▶ _Problem to solve_: Scan the material for the word "hàng", and copy each line where it shows up.

__________________________________________________

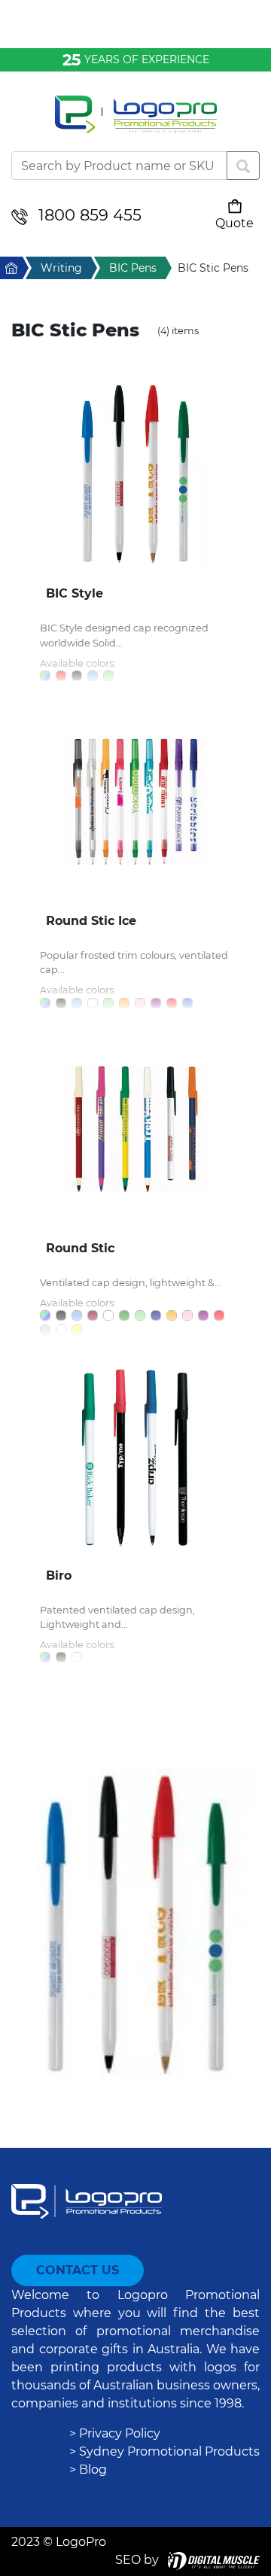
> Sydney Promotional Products (164, 2451)
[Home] (135, 123)
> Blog (88, 2469)
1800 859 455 (90, 214)
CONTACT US (77, 2270)
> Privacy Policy (114, 2433)
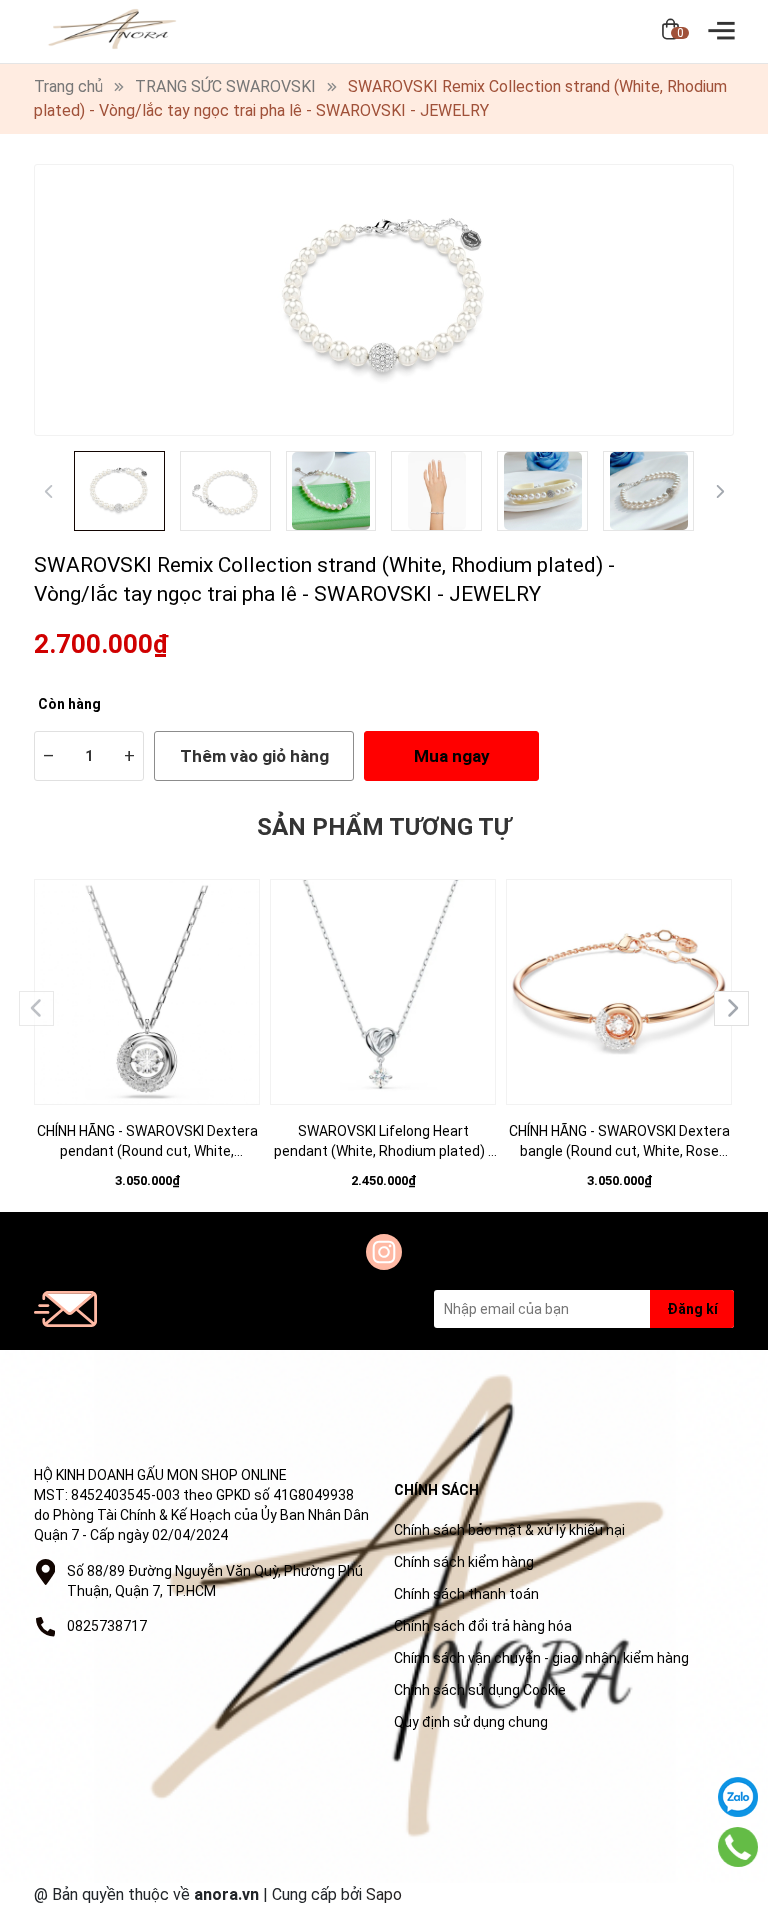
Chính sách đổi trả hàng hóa (483, 1626)
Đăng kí (692, 1309)
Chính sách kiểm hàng (464, 1562)
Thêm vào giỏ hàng (254, 756)
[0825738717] (738, 1846)
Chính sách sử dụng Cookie (480, 1690)
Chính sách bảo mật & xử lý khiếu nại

__________________________________________________

▶ _Solution to this exercise_:
Chính sách đổi trả hàng hóa (483, 1626)
Chính sách kiểm hàng (464, 1562)
Thêm vào giỏ hàng (254, 756)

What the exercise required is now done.